▶ [What the task requires]
A single number is the answer here: the count of lines in the data below that include the word "Download".

▶ [Data listing]
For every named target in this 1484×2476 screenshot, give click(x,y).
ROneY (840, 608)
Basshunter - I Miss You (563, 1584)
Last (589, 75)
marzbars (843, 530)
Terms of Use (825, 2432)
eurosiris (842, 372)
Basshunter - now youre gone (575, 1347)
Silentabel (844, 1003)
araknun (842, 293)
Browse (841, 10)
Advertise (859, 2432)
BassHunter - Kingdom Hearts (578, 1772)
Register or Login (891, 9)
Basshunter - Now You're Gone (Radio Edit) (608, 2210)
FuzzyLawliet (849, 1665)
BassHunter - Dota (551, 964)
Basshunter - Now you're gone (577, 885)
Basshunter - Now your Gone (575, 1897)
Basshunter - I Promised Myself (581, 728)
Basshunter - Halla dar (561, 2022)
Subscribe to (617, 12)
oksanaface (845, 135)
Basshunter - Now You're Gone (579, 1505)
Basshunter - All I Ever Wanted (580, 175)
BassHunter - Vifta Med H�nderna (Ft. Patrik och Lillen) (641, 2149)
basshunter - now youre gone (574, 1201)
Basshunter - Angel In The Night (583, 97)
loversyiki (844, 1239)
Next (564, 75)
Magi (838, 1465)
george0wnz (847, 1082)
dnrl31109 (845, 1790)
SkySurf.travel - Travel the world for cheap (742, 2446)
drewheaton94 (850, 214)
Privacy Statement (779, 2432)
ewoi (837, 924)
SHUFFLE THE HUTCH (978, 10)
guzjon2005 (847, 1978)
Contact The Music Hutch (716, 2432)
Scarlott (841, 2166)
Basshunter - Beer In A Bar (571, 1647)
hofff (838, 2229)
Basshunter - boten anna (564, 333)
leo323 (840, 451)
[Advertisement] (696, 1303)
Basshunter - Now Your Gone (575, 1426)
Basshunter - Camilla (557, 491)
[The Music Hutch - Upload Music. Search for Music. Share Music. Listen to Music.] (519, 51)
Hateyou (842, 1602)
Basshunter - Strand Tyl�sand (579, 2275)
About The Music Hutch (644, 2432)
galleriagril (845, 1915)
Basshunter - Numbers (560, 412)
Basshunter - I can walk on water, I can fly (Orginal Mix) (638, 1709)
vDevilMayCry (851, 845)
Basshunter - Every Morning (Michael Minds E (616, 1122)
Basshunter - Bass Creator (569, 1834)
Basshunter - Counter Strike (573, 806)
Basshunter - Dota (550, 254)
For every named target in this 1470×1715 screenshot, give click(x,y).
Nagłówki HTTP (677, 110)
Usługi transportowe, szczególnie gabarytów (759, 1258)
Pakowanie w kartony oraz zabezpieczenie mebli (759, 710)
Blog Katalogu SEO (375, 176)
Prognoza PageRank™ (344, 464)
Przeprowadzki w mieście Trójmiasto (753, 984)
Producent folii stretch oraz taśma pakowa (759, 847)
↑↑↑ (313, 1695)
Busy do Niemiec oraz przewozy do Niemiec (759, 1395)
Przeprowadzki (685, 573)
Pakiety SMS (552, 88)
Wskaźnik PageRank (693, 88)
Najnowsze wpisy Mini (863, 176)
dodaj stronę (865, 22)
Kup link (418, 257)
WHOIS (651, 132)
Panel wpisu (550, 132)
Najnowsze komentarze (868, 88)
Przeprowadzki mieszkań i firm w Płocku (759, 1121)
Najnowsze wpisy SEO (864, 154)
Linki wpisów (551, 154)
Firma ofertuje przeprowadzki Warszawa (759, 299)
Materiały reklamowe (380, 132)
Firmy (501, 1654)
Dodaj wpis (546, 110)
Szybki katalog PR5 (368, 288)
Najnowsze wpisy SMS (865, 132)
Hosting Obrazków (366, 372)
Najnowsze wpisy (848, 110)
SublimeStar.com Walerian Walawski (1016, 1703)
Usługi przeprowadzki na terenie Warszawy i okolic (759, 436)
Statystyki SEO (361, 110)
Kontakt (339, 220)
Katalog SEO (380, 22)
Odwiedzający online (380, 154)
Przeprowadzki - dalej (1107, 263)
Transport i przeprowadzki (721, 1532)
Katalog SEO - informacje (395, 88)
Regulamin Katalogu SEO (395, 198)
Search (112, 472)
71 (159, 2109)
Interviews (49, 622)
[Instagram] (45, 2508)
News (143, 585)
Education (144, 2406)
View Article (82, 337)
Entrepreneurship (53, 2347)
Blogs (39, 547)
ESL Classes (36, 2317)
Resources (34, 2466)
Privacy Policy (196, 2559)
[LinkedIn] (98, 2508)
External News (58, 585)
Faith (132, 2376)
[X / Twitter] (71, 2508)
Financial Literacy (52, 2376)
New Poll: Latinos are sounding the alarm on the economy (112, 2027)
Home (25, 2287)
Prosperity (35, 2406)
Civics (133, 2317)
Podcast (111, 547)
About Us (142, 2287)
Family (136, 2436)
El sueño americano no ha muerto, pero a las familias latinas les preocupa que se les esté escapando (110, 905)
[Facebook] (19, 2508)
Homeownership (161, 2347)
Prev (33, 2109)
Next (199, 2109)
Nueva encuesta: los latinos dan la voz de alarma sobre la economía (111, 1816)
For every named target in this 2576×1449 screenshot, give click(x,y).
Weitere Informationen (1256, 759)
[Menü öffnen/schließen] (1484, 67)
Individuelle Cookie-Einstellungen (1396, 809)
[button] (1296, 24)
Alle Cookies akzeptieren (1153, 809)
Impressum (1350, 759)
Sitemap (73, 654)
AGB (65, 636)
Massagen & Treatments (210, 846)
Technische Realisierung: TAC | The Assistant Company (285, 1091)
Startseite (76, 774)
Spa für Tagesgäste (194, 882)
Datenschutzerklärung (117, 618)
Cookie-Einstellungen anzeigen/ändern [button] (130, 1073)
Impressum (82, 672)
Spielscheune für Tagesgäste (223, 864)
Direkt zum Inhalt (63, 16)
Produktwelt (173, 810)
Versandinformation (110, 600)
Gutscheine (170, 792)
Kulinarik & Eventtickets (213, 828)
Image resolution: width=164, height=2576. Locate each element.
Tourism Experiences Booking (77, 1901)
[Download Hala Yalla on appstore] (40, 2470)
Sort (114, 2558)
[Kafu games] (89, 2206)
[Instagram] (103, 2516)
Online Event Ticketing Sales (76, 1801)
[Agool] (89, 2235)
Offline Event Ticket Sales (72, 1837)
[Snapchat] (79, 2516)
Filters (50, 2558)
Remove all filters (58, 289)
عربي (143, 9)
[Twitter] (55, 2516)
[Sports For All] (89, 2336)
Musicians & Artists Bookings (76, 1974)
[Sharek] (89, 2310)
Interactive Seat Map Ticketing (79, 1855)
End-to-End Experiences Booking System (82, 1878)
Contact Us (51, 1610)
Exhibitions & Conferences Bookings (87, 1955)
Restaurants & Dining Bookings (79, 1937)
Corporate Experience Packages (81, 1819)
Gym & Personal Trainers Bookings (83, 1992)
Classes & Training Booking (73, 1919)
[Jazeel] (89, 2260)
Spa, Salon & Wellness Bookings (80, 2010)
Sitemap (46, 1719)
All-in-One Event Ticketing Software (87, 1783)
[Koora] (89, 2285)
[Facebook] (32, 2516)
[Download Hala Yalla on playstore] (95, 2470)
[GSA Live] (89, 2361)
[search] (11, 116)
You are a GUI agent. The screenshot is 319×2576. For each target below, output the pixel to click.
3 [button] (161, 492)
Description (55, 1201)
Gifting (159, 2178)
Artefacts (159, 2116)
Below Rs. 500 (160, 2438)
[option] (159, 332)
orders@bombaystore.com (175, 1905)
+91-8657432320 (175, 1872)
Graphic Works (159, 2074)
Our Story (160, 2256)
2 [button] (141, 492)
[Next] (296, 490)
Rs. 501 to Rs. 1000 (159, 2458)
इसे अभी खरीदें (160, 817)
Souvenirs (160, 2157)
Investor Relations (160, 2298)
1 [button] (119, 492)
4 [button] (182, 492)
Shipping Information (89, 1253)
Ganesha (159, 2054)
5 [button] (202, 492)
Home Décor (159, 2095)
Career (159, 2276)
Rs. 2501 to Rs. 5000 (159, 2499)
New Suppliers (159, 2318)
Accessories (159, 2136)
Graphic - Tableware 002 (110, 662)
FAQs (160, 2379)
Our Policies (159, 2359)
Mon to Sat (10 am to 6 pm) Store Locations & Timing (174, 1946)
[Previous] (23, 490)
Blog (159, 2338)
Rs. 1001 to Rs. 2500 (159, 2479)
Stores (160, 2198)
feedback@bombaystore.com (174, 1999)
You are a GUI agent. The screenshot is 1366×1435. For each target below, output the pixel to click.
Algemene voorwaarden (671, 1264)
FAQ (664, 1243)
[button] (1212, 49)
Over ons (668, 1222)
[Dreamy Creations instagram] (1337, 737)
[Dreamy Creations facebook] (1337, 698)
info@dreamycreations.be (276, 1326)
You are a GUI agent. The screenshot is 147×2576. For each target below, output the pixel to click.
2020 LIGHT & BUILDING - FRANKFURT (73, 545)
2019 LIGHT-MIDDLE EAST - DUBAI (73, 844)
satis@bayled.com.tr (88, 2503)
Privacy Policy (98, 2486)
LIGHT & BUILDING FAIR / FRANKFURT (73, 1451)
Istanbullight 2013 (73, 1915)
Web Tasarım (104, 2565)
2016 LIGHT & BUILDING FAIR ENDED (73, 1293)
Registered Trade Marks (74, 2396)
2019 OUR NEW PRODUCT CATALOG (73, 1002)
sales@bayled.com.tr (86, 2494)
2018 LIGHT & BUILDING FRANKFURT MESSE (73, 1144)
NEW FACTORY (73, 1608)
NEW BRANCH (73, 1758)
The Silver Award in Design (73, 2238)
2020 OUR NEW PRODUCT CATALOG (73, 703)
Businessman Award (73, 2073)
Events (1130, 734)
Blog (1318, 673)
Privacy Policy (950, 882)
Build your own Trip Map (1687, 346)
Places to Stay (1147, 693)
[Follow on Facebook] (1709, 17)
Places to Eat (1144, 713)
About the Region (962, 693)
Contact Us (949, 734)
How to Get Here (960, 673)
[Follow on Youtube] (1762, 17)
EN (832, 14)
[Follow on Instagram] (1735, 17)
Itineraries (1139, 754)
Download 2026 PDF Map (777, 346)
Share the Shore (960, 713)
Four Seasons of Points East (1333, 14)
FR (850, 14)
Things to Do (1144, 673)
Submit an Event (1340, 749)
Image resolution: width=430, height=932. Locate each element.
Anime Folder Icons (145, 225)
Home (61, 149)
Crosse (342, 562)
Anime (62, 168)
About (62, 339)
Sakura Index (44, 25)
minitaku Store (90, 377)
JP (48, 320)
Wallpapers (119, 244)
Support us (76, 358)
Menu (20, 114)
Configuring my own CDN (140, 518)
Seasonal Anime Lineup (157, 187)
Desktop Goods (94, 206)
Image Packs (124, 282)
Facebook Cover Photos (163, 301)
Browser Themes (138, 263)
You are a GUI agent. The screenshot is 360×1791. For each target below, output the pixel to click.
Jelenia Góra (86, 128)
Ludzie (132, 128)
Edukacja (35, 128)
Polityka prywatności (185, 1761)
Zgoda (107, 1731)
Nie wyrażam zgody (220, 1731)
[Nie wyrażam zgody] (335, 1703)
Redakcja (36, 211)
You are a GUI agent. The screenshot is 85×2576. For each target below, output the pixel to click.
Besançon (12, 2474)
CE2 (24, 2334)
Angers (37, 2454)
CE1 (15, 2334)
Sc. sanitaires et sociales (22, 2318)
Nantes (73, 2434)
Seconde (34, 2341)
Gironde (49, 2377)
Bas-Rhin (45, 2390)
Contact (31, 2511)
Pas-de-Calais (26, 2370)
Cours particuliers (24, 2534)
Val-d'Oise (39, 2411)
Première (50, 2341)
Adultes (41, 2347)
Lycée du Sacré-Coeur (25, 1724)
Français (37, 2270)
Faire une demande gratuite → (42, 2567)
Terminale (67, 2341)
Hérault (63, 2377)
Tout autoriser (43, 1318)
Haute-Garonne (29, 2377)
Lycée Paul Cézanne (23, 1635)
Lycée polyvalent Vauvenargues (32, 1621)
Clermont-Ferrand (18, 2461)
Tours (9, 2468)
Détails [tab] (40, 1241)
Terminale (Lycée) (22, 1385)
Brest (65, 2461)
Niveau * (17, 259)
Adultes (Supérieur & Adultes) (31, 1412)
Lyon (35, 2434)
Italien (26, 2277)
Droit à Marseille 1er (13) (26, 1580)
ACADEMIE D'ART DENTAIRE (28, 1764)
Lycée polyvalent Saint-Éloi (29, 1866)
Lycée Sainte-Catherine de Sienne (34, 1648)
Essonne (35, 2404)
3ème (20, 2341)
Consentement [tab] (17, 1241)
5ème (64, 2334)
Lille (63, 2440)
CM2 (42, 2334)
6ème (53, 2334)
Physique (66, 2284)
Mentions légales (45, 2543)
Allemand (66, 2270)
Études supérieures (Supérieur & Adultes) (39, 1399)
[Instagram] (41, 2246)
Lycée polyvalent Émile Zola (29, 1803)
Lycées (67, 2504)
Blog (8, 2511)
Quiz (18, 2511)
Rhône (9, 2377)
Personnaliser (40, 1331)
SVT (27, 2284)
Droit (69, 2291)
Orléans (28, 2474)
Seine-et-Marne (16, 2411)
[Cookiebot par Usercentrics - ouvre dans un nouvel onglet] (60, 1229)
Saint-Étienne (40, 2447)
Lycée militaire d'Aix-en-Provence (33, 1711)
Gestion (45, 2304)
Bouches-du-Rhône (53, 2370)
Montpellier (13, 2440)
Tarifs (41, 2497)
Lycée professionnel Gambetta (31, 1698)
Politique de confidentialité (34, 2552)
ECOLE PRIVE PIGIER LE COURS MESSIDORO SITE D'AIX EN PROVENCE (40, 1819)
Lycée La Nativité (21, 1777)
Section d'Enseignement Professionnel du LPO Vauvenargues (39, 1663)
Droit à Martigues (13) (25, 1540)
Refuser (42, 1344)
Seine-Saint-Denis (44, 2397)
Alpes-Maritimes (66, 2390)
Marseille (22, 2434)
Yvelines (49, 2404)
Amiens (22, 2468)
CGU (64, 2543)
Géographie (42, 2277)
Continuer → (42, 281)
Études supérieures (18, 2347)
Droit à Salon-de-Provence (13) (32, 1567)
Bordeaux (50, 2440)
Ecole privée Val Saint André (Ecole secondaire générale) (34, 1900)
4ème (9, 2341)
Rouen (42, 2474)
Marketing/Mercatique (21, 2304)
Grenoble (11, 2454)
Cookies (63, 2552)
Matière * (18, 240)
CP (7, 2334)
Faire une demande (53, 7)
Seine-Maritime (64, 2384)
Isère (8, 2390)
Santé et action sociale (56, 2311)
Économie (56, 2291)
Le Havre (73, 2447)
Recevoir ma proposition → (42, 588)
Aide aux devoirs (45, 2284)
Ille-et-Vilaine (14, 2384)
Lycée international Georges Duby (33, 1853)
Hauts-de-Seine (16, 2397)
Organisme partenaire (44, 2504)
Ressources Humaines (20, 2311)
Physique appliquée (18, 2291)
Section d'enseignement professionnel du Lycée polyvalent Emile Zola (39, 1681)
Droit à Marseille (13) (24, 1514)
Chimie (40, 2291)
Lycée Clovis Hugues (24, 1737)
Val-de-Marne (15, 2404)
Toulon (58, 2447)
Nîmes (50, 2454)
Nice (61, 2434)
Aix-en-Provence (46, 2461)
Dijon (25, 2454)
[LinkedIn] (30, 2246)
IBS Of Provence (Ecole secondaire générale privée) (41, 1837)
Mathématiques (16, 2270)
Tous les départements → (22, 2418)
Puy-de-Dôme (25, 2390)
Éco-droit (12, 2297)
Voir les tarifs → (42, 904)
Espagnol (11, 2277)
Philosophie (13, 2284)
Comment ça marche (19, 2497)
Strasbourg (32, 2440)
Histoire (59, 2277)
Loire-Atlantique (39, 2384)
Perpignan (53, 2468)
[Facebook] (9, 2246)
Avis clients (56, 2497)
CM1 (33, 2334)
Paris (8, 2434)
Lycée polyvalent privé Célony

▶ [Answer below]
3